Turkish officials wave off Taliban threats against Turkey as 'symbolic' - BBC Turkish
Threats from the Taliban militant group in Afghanistan aimed at Turkey are only symbolic gestures to demonstrate their dominance in the country, BBC Turkish reported on Wednesday, citing anonymous Turkish and U.S officials.
According to the outlet's sources, the Taliban's threats should be interpreted more as posturing than any genuine indication that the militants will target Turkish soldiers based at Kabul International Airport after U.S forces withdraw in September. One unnamed security official in Turkey told BBC that recent statements promising to "take a stand" against Ankara if it goes through with its plans were aimed squarely at getting international recognition.
The official noted that the Taliban views U.S forces as occupiers from a foreign land, but this did not extend to Turkey, who the source insists the Taliban understands to have no secret agenda in the country.
"These are symbolic statements. This is the message given to the international community in the background, 'Nothing will happen except what we say'. Therefore, we do not think that there will be an aggressive attitude towards Turkey," they told BBC.
On Tuesday, the Taliban repeated their demand that Turkey follow other international forces out of Afghanistan once the U.S finishes its withdrawal in September. Otherwise, they too can become targets in the future after nearly two decades of a generally noiseless presence as part of a wider international coalition.

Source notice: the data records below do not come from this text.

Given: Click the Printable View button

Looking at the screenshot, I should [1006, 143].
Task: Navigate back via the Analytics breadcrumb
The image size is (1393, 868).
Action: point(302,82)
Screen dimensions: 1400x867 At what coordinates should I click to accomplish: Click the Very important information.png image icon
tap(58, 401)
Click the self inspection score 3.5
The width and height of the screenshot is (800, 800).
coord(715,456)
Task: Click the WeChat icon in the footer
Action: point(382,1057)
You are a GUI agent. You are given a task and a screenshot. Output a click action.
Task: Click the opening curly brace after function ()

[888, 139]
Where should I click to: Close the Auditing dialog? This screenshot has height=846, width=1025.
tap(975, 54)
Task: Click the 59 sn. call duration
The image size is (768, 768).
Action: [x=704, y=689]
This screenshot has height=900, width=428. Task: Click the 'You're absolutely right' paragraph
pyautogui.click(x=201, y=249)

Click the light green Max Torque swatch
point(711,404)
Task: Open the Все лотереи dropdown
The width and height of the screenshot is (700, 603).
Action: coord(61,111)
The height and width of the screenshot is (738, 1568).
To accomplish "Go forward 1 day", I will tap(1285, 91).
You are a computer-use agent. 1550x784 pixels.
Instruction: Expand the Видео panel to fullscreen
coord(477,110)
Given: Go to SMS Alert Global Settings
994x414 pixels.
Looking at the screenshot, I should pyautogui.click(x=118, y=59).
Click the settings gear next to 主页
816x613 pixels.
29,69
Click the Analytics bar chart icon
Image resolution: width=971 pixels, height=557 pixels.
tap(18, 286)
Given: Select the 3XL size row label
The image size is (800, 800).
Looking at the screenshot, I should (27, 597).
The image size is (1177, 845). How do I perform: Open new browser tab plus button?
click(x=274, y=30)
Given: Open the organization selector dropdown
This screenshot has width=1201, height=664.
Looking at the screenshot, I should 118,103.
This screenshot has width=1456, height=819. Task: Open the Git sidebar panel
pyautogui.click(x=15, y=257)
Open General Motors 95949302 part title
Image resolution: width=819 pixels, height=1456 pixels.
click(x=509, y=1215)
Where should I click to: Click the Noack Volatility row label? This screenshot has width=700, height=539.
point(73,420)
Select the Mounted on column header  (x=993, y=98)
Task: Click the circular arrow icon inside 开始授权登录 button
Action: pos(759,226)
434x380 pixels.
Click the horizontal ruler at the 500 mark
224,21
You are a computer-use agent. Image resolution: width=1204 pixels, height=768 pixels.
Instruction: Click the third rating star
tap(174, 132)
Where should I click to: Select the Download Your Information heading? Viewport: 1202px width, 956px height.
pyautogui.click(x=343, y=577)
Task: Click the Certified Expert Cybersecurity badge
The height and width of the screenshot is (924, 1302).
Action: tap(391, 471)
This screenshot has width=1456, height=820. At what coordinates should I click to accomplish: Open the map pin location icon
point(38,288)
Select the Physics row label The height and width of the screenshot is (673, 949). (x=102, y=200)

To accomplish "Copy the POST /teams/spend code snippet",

The Turkish proposal to continue providing security for Kabul's international airport has been welcomed by the U.S as well as officials in Kabul. However, the mission will be limited to ensuring the airport remains functional and will not become a combat mission akin to Turkey's interventions in Syria or Libya.
To that end, Turkey's defence ministry made clear that a larger troop deployment is unlikely and other Turkish officials explained to BBC that soldiers on duty will only fight if they come under attack.